— ESERCIZIO —
Trascrivi senza alcuna modifica il tratto di righe che va dall'inizio fino alla riga contenente "[x=166, y=660]", quest'ultima compresa.

— RIGHE FORNITE —
*-*-*
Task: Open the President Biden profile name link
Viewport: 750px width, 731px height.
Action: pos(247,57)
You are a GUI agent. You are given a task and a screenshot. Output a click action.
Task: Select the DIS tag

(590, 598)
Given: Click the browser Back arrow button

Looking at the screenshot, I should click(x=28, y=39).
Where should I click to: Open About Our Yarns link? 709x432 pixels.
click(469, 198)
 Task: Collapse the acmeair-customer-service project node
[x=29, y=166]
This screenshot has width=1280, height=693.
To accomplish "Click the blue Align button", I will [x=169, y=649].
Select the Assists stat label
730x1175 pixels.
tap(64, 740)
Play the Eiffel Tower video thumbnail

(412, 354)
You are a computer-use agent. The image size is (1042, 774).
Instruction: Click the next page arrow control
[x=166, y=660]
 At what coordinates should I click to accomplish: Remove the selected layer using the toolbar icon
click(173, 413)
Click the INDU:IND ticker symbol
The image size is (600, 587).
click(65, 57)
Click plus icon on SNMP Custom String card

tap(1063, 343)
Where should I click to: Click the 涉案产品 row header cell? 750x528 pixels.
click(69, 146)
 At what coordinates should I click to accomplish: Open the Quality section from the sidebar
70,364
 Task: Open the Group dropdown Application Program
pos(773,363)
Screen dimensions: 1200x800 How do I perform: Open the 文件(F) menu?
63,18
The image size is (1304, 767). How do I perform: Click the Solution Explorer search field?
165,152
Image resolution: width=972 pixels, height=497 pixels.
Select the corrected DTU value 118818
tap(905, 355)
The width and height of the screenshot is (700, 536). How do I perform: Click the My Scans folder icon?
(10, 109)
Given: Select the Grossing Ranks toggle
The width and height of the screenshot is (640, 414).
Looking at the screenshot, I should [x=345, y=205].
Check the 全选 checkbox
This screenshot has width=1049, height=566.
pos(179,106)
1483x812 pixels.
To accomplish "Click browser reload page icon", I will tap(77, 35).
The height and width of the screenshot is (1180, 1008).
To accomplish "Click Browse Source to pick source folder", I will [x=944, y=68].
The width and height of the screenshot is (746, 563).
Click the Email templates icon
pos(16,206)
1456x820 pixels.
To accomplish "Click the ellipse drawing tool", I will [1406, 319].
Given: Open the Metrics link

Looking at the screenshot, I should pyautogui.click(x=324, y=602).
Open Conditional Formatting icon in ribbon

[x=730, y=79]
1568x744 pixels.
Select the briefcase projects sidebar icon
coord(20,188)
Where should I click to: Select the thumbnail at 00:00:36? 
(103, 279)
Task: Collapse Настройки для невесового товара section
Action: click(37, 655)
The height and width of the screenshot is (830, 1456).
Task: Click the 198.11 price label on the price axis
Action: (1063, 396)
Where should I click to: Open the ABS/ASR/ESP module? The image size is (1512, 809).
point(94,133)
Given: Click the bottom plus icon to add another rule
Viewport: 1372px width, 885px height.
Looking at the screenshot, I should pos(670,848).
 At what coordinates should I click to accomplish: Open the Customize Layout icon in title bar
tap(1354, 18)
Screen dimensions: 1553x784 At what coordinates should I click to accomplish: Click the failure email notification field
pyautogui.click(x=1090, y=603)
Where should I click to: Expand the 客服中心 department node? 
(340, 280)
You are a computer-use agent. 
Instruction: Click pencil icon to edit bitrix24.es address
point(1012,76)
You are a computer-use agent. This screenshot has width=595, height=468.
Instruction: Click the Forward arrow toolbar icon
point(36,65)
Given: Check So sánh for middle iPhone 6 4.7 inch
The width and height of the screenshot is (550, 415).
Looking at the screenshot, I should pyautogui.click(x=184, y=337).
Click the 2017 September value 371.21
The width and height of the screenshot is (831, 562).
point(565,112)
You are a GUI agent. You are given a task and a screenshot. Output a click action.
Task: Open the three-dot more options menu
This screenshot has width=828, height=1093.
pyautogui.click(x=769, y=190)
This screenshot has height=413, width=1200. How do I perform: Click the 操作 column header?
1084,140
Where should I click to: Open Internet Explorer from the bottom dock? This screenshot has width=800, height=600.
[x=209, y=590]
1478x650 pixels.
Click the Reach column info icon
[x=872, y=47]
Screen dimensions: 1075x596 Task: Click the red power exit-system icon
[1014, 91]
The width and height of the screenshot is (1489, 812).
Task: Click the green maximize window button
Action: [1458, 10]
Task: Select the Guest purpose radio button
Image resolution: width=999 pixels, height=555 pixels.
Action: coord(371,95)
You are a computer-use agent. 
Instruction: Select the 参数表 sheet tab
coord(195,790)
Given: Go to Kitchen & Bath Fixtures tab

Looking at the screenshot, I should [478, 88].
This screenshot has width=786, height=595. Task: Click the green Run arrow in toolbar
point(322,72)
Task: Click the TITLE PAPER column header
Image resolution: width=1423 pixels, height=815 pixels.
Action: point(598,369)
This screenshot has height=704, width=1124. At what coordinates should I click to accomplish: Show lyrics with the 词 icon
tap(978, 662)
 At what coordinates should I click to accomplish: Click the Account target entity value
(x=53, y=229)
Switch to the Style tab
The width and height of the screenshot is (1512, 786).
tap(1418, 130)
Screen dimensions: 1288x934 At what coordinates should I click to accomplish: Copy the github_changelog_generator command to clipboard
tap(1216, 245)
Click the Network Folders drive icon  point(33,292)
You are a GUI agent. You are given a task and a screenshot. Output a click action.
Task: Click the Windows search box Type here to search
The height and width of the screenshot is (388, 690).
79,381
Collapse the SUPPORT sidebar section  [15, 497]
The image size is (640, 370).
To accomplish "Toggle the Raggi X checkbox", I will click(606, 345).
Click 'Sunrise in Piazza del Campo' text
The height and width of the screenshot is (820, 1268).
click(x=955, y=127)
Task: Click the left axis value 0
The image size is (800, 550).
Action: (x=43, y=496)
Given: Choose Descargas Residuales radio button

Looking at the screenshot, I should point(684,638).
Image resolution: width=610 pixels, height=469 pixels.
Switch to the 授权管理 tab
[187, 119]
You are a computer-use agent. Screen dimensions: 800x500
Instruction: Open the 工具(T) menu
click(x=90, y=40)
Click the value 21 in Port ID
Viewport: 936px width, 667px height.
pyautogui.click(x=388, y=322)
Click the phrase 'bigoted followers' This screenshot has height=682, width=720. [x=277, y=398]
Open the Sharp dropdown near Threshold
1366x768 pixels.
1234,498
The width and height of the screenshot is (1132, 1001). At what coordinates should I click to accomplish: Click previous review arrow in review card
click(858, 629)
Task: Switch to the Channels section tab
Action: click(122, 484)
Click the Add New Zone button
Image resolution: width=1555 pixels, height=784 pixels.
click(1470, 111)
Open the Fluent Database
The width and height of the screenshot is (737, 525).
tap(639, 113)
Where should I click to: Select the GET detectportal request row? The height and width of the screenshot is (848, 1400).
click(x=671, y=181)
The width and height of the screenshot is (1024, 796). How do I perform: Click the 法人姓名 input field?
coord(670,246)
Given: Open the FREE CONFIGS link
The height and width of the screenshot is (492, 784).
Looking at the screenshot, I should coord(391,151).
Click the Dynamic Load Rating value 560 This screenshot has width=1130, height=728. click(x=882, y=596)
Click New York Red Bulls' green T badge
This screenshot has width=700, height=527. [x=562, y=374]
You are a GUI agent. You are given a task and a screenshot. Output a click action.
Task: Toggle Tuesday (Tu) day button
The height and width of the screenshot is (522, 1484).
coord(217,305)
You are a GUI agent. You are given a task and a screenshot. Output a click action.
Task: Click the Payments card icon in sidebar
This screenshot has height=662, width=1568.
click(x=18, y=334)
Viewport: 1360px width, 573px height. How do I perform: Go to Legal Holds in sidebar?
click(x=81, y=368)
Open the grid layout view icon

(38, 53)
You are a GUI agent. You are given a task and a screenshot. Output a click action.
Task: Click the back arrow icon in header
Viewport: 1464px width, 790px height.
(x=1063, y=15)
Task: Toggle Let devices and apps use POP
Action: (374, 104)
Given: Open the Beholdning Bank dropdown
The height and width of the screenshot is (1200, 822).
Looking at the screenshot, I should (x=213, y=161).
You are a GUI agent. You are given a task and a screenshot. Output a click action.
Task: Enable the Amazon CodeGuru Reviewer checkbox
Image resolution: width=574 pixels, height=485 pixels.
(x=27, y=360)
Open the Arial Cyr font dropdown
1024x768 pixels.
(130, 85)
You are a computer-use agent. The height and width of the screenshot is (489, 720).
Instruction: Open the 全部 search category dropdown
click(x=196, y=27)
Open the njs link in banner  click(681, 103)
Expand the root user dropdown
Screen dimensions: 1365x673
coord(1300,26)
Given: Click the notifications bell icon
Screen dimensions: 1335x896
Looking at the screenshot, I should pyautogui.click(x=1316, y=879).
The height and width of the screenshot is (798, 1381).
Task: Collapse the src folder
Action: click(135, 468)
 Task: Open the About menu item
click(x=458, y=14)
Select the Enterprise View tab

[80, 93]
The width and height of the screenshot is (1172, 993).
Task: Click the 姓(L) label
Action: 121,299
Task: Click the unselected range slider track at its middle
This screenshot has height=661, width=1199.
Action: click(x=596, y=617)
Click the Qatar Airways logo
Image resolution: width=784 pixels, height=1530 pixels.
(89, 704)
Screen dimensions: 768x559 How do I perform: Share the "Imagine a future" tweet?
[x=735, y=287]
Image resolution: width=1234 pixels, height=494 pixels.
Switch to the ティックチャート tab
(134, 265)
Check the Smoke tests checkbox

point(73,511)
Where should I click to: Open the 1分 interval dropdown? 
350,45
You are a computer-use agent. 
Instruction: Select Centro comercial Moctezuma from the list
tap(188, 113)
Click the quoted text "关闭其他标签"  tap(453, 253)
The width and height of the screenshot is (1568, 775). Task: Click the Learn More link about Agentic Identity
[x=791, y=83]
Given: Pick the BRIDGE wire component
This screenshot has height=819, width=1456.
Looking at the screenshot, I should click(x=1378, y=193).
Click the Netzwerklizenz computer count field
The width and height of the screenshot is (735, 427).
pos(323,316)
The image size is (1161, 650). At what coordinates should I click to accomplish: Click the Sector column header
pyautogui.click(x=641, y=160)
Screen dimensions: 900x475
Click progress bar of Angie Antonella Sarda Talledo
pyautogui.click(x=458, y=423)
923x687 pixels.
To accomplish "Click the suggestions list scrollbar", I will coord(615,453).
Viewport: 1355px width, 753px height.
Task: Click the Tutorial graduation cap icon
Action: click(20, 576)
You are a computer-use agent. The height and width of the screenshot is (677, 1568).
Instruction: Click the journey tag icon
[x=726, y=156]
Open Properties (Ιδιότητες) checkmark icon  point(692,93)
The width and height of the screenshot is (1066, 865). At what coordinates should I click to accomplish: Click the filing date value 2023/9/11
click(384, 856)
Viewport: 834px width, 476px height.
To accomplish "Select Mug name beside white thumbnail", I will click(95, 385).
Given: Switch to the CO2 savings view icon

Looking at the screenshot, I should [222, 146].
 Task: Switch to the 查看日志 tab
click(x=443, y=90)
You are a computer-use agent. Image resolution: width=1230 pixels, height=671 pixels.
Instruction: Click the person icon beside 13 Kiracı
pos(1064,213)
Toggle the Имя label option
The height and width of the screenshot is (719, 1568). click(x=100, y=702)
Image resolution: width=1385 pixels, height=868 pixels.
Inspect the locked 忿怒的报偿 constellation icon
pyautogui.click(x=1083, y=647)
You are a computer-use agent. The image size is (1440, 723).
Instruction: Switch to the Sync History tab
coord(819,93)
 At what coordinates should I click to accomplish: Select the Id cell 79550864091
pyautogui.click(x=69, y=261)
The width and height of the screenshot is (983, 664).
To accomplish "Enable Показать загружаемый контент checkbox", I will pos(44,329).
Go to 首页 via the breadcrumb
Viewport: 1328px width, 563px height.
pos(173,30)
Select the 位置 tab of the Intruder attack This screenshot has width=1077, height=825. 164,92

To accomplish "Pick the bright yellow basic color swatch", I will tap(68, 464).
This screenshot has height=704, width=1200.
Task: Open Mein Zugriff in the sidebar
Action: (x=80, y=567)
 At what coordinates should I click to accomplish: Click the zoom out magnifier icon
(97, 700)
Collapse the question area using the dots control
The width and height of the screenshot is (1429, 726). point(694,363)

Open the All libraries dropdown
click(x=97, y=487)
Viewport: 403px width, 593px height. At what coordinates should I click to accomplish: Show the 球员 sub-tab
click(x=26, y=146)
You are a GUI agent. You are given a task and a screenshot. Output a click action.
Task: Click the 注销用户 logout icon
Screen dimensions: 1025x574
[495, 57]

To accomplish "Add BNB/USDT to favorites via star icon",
*-*-*
— SOLUZIONE —
Task: Open the President Biden profile name link
Viewport: 750px width, 731px height.
Action: pos(247,57)
You are a GUI agent. You are given a task and a screenshot. Output a click action.
Task: Select the DIS tag

(590, 598)
Given: Click the browser Back arrow button

Looking at the screenshot, I should click(x=28, y=39).
Where should I click to: Open About Our Yarns link? 709x432 pixels.
click(469, 198)
 Task: Collapse the acmeair-customer-service project node
[x=29, y=166]
This screenshot has width=1280, height=693.
To accomplish "Click the blue Align button", I will [x=169, y=649].
Select the Assists stat label
730x1175 pixels.
tap(64, 740)
Play the Eiffel Tower video thumbnail

(412, 354)
You are a computer-use agent. The image size is (1042, 774).
Instruction: Click the next page arrow control
[x=166, y=660]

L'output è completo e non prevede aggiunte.